**PAGE:**
*-*-*

[comp.arch] 80-20

lindsay@MATHOM.GANDALF.CS.CMU.EDU (Donald Lindsay) (11/11/89)

From the press:

"...Digital's engineers isolated the core VAX instruction set,
including 80% of the most used opcodes and optimized it to the VAX
9000 gate structure.  The conversion didn't involve reducing - or
RISCing - the instruction set but more accurately hardwiring it into
a single-cycle instruction set.  ... The other 20% of complex
instructions execute with microcode as always..."


If DEC would document exactly what's in that 80%, then VAX compiler
writers could FINALLY settle the subject of choosing between
different instruction sequences.
-- 
Don		D.C.Lindsay 	Carnegie Mellon Computer Science

hascall@atanasoff.cs.iastate.edu (John Hascall) (11/12/89)

In article <???> lindsay@MATHOM.GANDALF.CS.CMU.EDU (Donald Lindsay) writes:
 
}From the press:
 
}"...Digital's engineers isolated the core VAX instruction set,
}including 80% of the most used opcodes and optimized it to the VAX
}9000 gate structure.  The conversion didn't involve reducing - or
}RISCing - the instruction set but more accurately hardwiring it into
}a single-cycle instruction set.  ... The other 20% of complex
}instructions execute with microcode as always..."
 
}If DEC would document exactly what's in that 80%, then VAX compiler
}writers could FINALLY settle the subject of choosing between
}different instruction sequences.

    How hard can it be to figure out?  Write a simple loop:

               MOVL    #BIGNUM,R0
       10$:
               <i-u-t>             ; repeat instruction under test,
                  .                ; say, 100 times
                  :
               <i-u-t>
               SOBGTR  R0,10$

    Anyway, looking at the VAX Arch. Handbook (Chap 10) we find:

        304 instructions (unless they've added some)
        304 * 0.80 = 243 (approx.)
        
        We can probably assume that most of the "Kernel Instruction Set"
   (those instruction required in any implementation--may not be emulated)
   are hardcoded.  That's 175 instructions instructions (less MOVC3, MOVC5,
   LDPCTX, PROBER, PROBEW, REI, SVPCTX, INDEX, POPR, PUSHR, XFC, CALLS, CALLG,
   RET, 6 queue instructions and 7 bitfield instructions) giving 148.  Then
   there are 102 FP instructions (less ACBx (4), POLYx (4) and EMODx (4))
   giving 90.  148 Kernel + 90 FP = 238 instructions (or 78%).  I would
   suspect I'm not off by more than a handfull of instructions in either
   direction.

*-*-*

**GIVEN INFORMATION:**
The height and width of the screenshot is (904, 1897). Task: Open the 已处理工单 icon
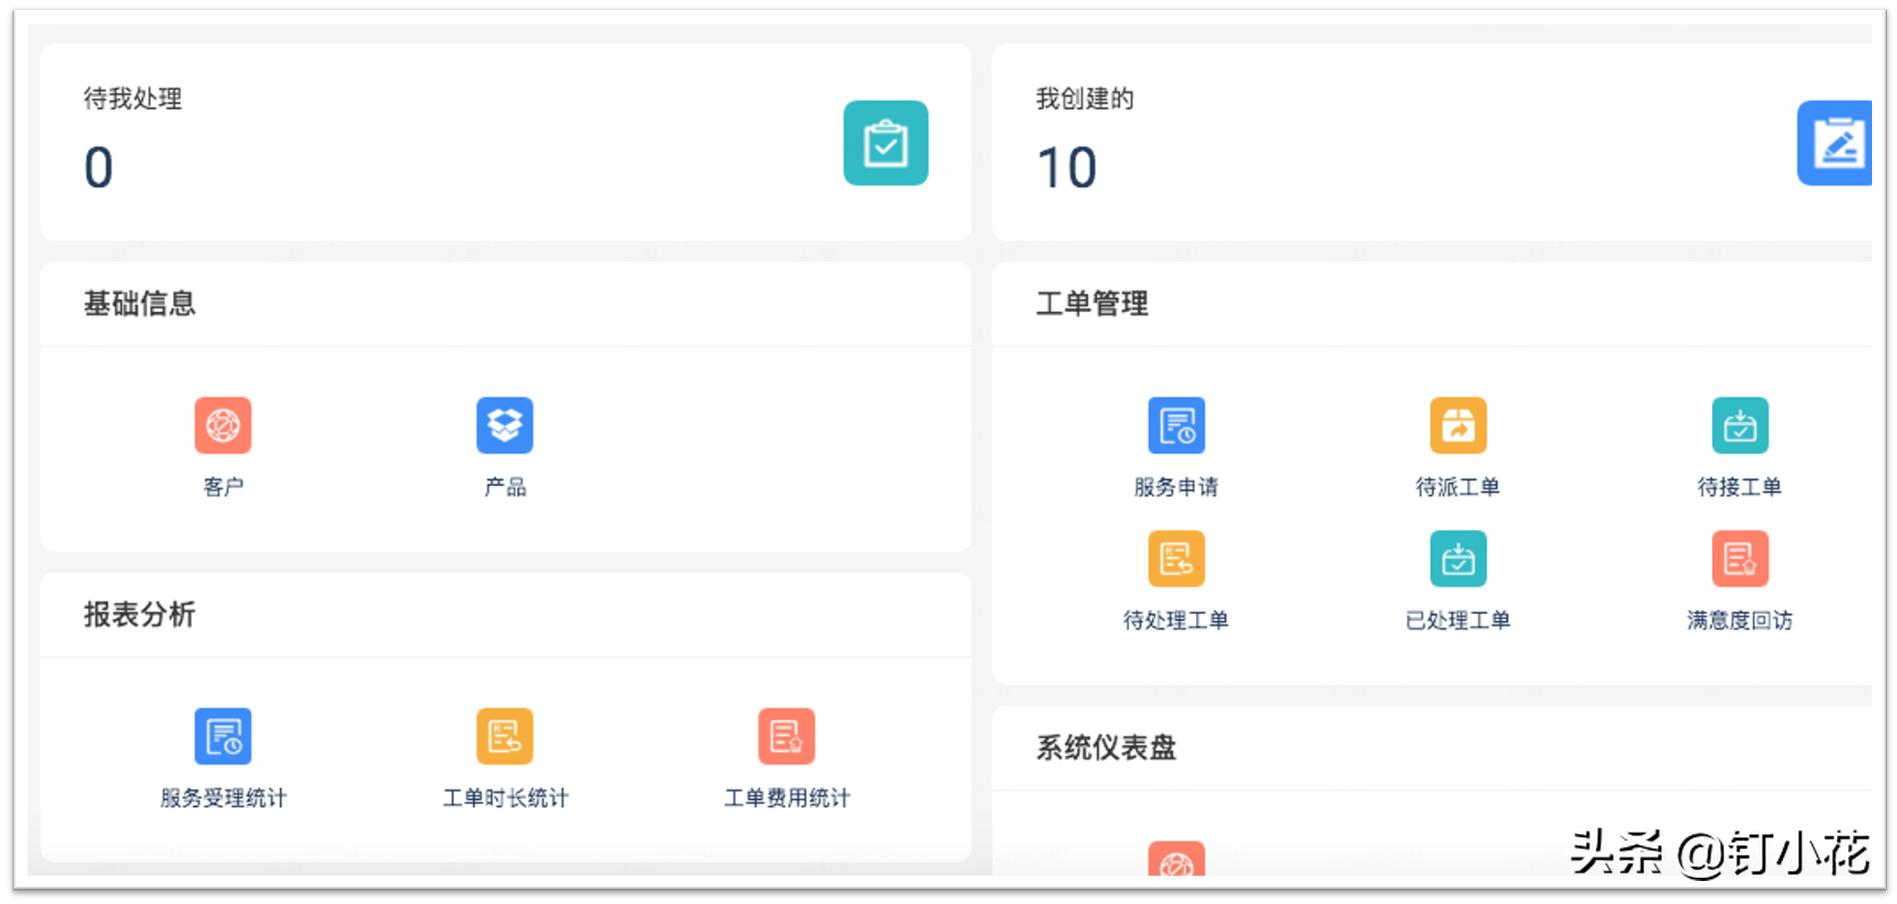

*-*-*

**CHALLENGE 1:**
Would you print the part of the VAX instruction set thread that opens with the words containing "Anyway, looking at" and closes with "and EMODx (4))"?
**CHALLENGE 2:**
Can you carry on the VAX instruction set thread from its last sentence?

**WRITTEN ANSWER 1:**
Anyway, looking at the VAX Arch. Handbook (Chap 10) we find:

        304 instructions (unless they've added some)
        304 * 0.80 = 243 (approx.)
        
        We can probably assume that most of the "Kernel Instruction Set"
   (those instruction required in any implementation--may not be emulated)
   are hardcoded.  That's 175 instructions instructions (less MOVC3, MOVC5,
   LDPCTX, PROBER, PROBEW, REI, SVPCTX, INDEX, POPR, PUSHR, XFC, CALLS, CALLG,
   RET, 6 queue instructions and 7 bitfield instructions) giving 148.  Then
   there are 102 FP instructions (less ACBx (4), POLYx (4) and EMODx (4))

**WRITTEN ANSWER 2:**
John Hascall

mash@mips.COM (John Mashey) (11/12/89)

In article <1925@atanasoff.cs.iastate.edu> hascall@atanasoff.UUCP (John Hascall) writes:
...
>}If DEC would document exactly what's in that 80%, then VAX compiler
>}writers could FINALLY settle the subject of choosing between
>}different instruction sequences.

>    How hard can it be to figure out?  Write a simple loop:
>
>               MOVL    #BIGNUM,R0
>       10$:
>               <i-u-t>             ; repeat instruction under test,
>                  .                ; say, 100 times
>                  :
>               <i-u-t>
>               SOBGTR  R0,10$
.......

1) Note that one must be careful with such a thing, because many of the
more aggressive machines have all kinds of stalls or other pipeline
effects that will NOT be revealed by such a test.  It may be sufficient
to reveal whether or not it's single-cycle-issue inthe normal case,
or it might not.

2) It is hard for compiler writers to EVER figure out the optimal
code sequences, in any evolving family of computers. This is nothing
new.  About 20 years ago, I was torturing myself to write Really Good S/360
BAL code, having carefully studied the timings for 360/50, 360/67,
360/75, and then 370/1xxs.  In any broad computer line, there is seldom
code that is optimal for everything.  Note that optimal code for 286,
386, 486 are all different, as was code for 68000, 68010, and 68020, at
least, and the 2-cycle bus interface of the 68030 changed some of
the tradeoffs. 

3) It certainly isthe case, that a plausible strategy in a product line
is to worry about the machines with:
	the longest pipelines, and usually longest latencies
	the most parallel units
in that you might put in optimizations that make little difference to
the simpler machines, they won't usually hurt them much, if at all, while
they noticably help the more complex ones.
Along this line, I've heard of compiler speedups on S/360 machines
(like code scheduling, to spread loads and usage of the loaded data apart),
which dn't bother the old simpel machines, but help ones with more
aggressive pipelines, because some of the stalls are then eliminated.
-- 
-john mashey	DISCLAIMER: <generic disclaimer, I speak for me only, etc>
UUCP: 	{ames,decwrl,prls,pyramid}!mips!mash  OR  mash@mips.com
DDD:  	408-991-0253 or 408-720-1700, x253
USPS: 	MIPS Computer Systems, 930 E. Arques, Sunnyvale, CA 94086

henry@utzoo.uucp (Henry Spencer) (11/12/89)

In article <6927@pt.cs.cmu.edu> lindsay@MATHOM.GANDALF.CS.CMU.EDU (Donald Lindsay) writes:
>If DEC would document exactly what's in that 80%, then VAX compiler
>writers could FINALLY settle the subject of choosing between
>different instruction sequences.

Odds are good that you wouldn't go far wrong if you treated the VAX as
a RISC:  use the simple instructions and addressing modes and ignore the
messy ones.  Actually, I'm told that many CISCs perform better with code
generated that way.
-- 
A bit of tolerance is worth a  |     Henry Spencer at U of Toronto Zoology
megabyte of flaming.           | uunet!attcan!utzoo!henry henry@zoo.toronto.edu

henry@utzoo.uucp (Henry Spencer) (11/12/89)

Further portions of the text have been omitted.